I say I hate running. True, but I like being outside. Just as all those writing tips say, getting away from the desk, thinking about nothing, is a good thing. And I like a change of scene from the London run, which involves traffic and pollution. At Gladstone’s, where I am intensely privileged to be a writer-in-residence for February, I have grown fond of my run. It takes me through a mixture of parkland and woods, and then down a long, straight lane between fields.

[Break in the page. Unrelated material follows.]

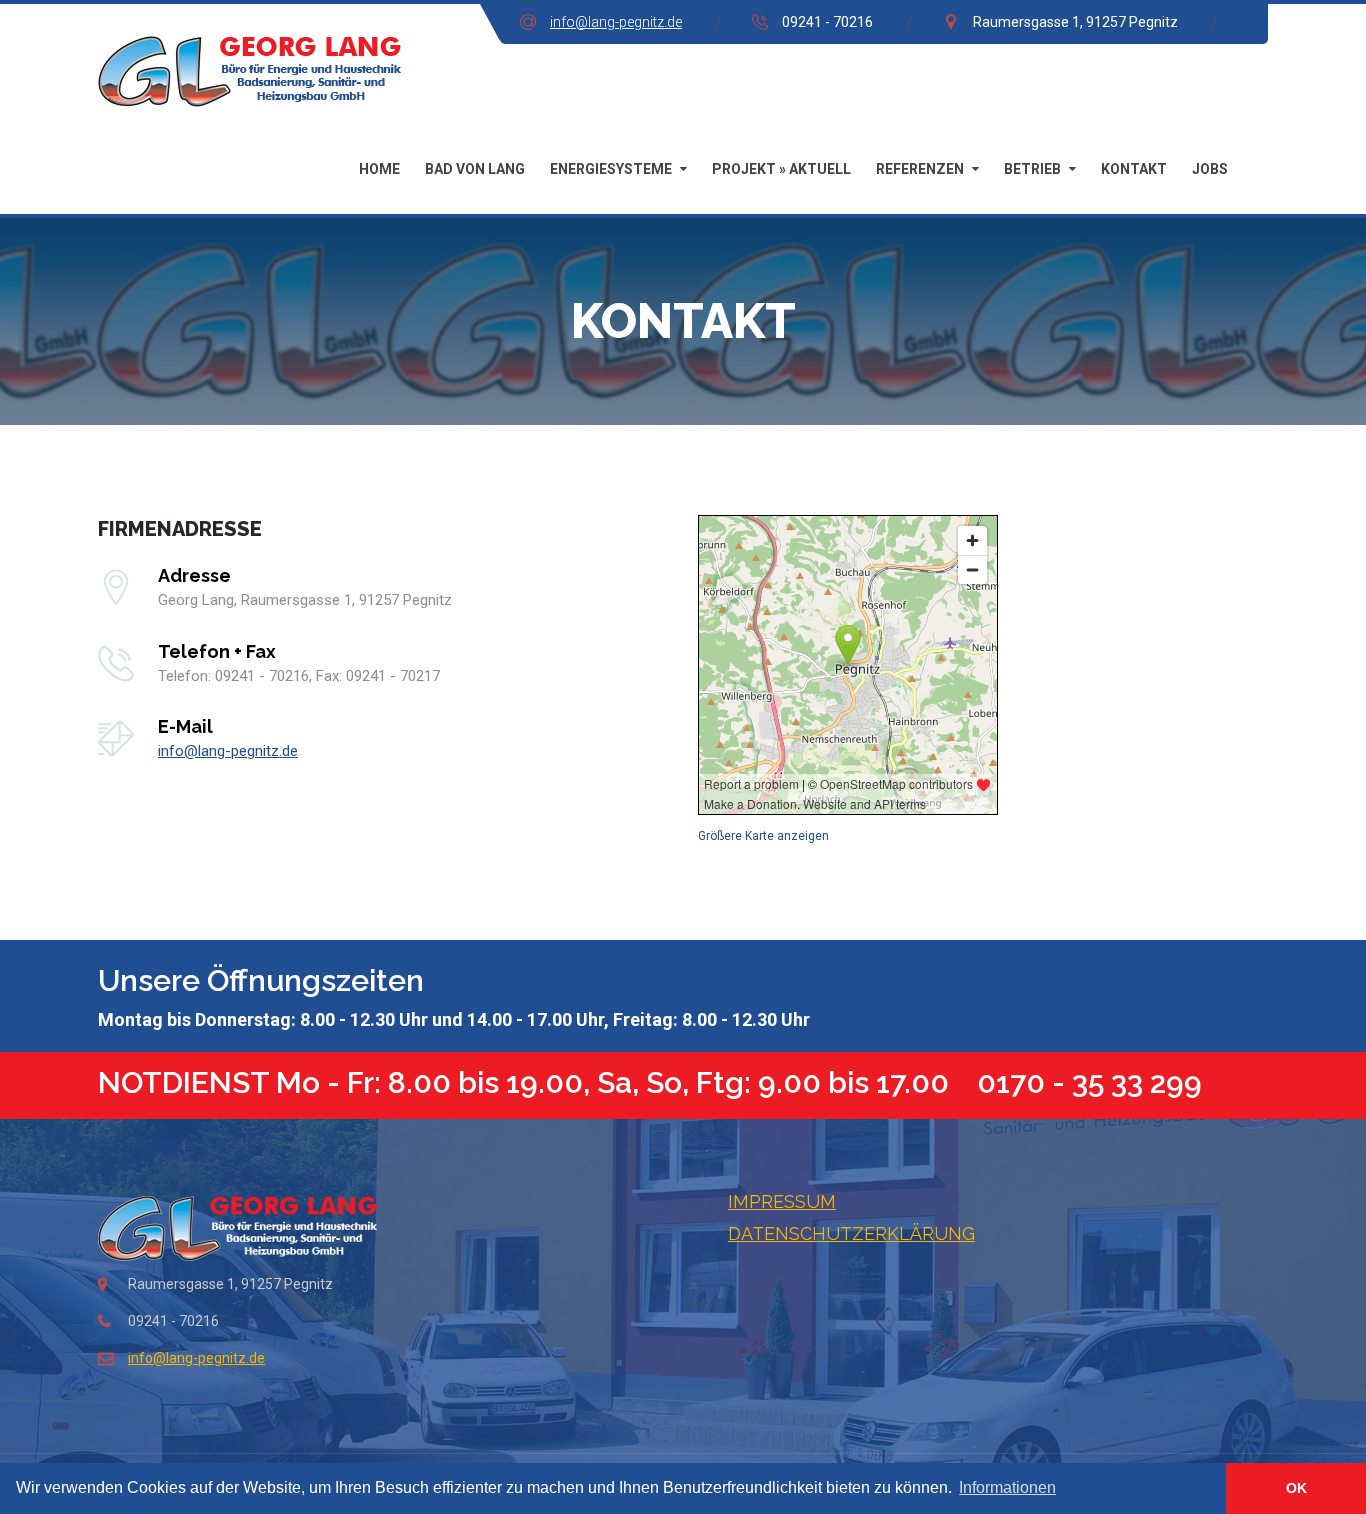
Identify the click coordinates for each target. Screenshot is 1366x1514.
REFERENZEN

I look forward to seeing the looming ridge of Alderley Edge, each day different depending on the clarity of the light. I’ve watched a buzzard, and a sparrowhawk, and enjoyed the sight of long-tailed tits as they flitter about the branches, performing their excitable high-pitched chittering. There’s nothing lonely and enraptured about all this – it’s a busy spot, and sometimes the path is dotted with that feature so typical of the British countryside, the small black plastic bag filled with dog excrement. The route covers privately owned land, and a remarkable number of signs tell you precisely where you can and can’t be, and for which bits a permit is officially required. The hum of the A55 is always there, and when the landscape pulls apart to show me Alderley Edge, I also get an eyeful of the heavily industrialised Dee valley. And yet. I like to get out at dusk, and there’s a moment when I’m running down a muddy path towards a river, and old Hawarden Castle rises above me like something in a fairytale, and, almost invariably at this point, a tawny owl hoots. And the pain of going for a run is suddenly completely worth it.